**WHAT IS EXPECTED**: Read the data below line by line and copy each one with "will" in it.

Saved entries:
:::

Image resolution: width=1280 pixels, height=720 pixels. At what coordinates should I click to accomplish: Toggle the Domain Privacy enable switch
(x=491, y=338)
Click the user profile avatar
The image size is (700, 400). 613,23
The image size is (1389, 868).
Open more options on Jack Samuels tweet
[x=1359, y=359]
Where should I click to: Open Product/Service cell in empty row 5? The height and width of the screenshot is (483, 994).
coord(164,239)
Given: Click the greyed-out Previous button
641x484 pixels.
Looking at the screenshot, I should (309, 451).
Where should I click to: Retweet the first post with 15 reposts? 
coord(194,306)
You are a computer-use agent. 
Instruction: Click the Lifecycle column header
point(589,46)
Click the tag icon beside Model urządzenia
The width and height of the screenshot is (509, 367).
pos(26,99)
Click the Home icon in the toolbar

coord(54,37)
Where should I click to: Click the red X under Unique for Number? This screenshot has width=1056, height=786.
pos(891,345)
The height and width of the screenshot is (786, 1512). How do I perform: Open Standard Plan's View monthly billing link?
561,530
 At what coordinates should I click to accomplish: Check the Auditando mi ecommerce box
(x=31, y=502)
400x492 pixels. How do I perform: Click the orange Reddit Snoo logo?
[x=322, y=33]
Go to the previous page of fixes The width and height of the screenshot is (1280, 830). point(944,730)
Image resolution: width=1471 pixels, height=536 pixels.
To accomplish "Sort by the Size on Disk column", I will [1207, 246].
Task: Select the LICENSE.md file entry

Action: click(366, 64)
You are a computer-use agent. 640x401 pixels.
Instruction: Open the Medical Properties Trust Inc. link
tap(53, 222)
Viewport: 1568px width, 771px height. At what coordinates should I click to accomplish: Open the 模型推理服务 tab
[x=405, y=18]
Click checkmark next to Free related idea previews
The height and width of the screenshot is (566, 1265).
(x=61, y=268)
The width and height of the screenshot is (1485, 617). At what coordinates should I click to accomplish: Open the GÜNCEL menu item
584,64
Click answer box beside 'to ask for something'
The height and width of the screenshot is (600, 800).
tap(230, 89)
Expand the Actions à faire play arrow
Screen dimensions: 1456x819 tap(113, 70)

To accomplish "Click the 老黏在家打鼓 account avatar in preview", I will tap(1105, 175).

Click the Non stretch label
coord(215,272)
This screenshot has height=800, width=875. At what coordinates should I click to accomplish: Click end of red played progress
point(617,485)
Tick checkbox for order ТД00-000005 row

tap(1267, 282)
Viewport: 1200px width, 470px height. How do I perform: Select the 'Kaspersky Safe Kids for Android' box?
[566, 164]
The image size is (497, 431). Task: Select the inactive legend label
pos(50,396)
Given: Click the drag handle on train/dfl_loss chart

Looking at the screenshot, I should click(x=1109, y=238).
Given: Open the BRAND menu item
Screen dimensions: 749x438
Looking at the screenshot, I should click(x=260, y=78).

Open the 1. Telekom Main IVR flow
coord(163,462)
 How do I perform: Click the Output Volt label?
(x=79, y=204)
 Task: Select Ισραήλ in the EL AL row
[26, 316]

:::

**EXERCISE OUTPUT**:
To accomplish "Sort by the Size on Disk column", I will [1207, 246].
To accomplish "Click the 老黏在家打鼓 account avatar in preview", I will tap(1105, 175).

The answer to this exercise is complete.